I use Windows more then I do Linux but Ubuntu is a very good operating system & now even has more support for the gaming community as you can play many games via Steam. Ubuntu can run from both being installed on your computer as well as by running on DVD or USB in live mode & even get use of the internet not installed. I noticed that someone had said that it does not pickup their WiFi signal, chances are they are using a device that has no support like my AE6000 which cost me $45 which works perfect in Windows but will not work in Linux. Do not let this keep you from trying it out for yourself as I have not found any other problems with my WiFi in Linux Ubuntu or otherwise.
+ Will install on an old iMac
+ 100% Free
+ Great Support
+ Can play many games on Steam
+ Always has the correct time installing (Unlike Windows)
+ Has tons of free open source programs
+ Is not targeted with viruses & other harmful things (Unlike Windows)
+ Is more stable then Windows could ever hope to be
+ Can be run from install, DVD, or USB drive
+ Can be portable
You just need to try it for yourself & see if its something you would find useful or not. Unlike Windows you do not have to pay $199.99 every year because they can not stick with one version & make it better. Its 100% free for all versions, easy to download & burn. Just use Windows to burn the ISO to DVD or Rufus to burn to a USB drive.

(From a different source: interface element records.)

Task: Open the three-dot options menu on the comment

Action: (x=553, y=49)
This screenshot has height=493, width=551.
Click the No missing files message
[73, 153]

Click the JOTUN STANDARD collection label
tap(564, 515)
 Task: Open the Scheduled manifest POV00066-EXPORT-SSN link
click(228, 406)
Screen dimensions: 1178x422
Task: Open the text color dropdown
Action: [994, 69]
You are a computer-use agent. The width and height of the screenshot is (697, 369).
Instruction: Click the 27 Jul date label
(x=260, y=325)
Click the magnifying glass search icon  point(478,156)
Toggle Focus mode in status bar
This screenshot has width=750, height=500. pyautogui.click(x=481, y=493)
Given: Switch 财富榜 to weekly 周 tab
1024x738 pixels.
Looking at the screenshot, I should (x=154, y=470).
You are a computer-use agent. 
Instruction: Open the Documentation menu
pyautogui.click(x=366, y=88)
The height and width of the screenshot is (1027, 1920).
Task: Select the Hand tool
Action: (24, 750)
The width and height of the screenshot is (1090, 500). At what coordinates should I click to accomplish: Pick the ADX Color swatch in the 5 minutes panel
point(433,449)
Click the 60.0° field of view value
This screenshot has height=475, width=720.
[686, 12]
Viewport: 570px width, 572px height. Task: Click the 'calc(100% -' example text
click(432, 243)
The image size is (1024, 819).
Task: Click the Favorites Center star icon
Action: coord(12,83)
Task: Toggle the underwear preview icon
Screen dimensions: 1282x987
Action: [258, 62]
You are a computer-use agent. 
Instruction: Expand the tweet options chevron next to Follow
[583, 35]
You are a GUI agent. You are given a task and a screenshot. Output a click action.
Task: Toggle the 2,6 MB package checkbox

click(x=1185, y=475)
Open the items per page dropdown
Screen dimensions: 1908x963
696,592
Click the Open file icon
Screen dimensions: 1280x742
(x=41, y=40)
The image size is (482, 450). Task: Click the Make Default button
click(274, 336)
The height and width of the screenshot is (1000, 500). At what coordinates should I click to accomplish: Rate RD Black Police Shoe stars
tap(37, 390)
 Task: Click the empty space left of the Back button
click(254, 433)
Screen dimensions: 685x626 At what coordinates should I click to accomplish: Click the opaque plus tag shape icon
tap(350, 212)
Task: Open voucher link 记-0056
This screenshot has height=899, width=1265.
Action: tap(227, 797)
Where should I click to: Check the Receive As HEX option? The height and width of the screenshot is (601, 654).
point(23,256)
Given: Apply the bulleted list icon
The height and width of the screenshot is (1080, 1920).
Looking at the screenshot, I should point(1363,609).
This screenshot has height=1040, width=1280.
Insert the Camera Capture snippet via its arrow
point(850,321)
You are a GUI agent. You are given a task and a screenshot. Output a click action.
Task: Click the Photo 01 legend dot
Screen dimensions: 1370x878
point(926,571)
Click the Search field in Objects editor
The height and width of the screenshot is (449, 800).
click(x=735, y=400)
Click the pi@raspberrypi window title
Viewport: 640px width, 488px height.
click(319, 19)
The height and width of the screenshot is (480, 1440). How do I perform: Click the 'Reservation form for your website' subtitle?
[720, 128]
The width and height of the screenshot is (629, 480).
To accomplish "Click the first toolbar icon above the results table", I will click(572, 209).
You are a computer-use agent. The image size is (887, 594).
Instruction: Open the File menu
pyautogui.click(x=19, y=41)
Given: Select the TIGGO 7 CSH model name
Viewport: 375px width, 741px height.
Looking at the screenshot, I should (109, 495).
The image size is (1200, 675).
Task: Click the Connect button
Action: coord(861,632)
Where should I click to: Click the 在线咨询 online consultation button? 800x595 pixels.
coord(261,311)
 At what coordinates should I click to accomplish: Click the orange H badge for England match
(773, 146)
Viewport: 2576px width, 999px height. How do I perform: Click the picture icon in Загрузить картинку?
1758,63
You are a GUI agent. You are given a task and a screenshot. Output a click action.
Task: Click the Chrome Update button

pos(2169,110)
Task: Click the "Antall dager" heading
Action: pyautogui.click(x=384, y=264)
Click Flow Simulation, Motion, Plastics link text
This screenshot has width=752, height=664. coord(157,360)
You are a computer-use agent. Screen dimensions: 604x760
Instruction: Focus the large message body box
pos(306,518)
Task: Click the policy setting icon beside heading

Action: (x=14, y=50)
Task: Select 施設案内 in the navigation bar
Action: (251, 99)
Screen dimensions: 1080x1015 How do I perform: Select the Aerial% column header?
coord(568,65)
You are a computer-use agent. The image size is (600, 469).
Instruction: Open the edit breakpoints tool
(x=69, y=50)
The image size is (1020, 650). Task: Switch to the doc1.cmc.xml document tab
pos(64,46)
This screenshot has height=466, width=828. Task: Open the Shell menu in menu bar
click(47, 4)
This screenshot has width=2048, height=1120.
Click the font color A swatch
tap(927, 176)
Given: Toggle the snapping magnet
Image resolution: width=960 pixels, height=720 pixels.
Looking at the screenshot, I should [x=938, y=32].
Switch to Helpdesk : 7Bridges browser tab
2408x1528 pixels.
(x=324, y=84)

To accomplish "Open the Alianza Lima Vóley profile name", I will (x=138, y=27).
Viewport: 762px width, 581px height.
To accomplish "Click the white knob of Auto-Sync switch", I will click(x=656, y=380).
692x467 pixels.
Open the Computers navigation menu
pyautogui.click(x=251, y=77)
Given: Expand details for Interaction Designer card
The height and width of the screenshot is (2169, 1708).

I've tried for more than 5 years (about 6-7 times) to install various Ubuntu editions. Not once have I been able to connect to my wifi. I've tried everything: USB booting, cd-rom booting, buying different cd-roms (4 times), looking for answers on the internet (from outside Ubuntu, obviously), entering numerous commands in the terminal as suggested, connecting via hardwire to perhaps seek a solution, editing my connection a hundred times: Results -WiFi connection, NONE. I give up; screw Ubuntu and Linux. Don't expect widespread acceptance when the most basic functionality is so difficult to obtain.
Always keep a Linux partition to backup your files, specially UBUNTU, the most friendly one.
Thanks for developing and maintaining such a great open-source OS. I tried many other but eventually chose Ubuntu for good.
Tip for consumers: Always use LTS (Long Term Support) versions of Ubuntu on production machines
I just want to thank open software community for help they provided me in my way to became linux user.
Ubuntu is the best Linux experience I've had with a fully-loaded OS complete with eye-candy. It wouldn't quite run smoothly on my Thinkpad X30 with 500Mb RAM, though, so I switched to the lighter-weight Xubuntu and that's been fine.
It's an ideal choice for anyone who is not going to whinge about it not being
Windows. It's not Windows. And I feel, whatever the fanboys say, that you're going to get the best experiences from it if you already have some grasp of what Linux is about and aren't scared of using the terminal to issue command-line instructions. Otherwise, I think you'll be heading off to one of the many helpful Linux forums to resolve your questions, at least for a while after your first installation.
If you're going to rate it based on how it performs this or that task as compared to a version of Windows, you should stick with Windows.
But comparing the current edition - Lucid Lynx 10.04 - to any other flavor of Linux I've used in the past, leaves the competition standing. Ubuntu is a deserved leader in its field.
Those areas in which it needs attention, in my opinion, are inherent to Linux and the attitudes of developers to Linux rather than a Ubuntu-specific thing. It is still assumed that you're going to be tolerant of some shortcomings that would irritate most Windows users. But if you can live with a few of these shortcomings, you'll find that Ubuntu is a Linux you can enjoy.
By far my favorite Linux distribution. This is a great Linux for a newcomer to start with and stick with. It doesn't get simpler than Ubuntu and it is a fully mature operating system. Suitable for all uses.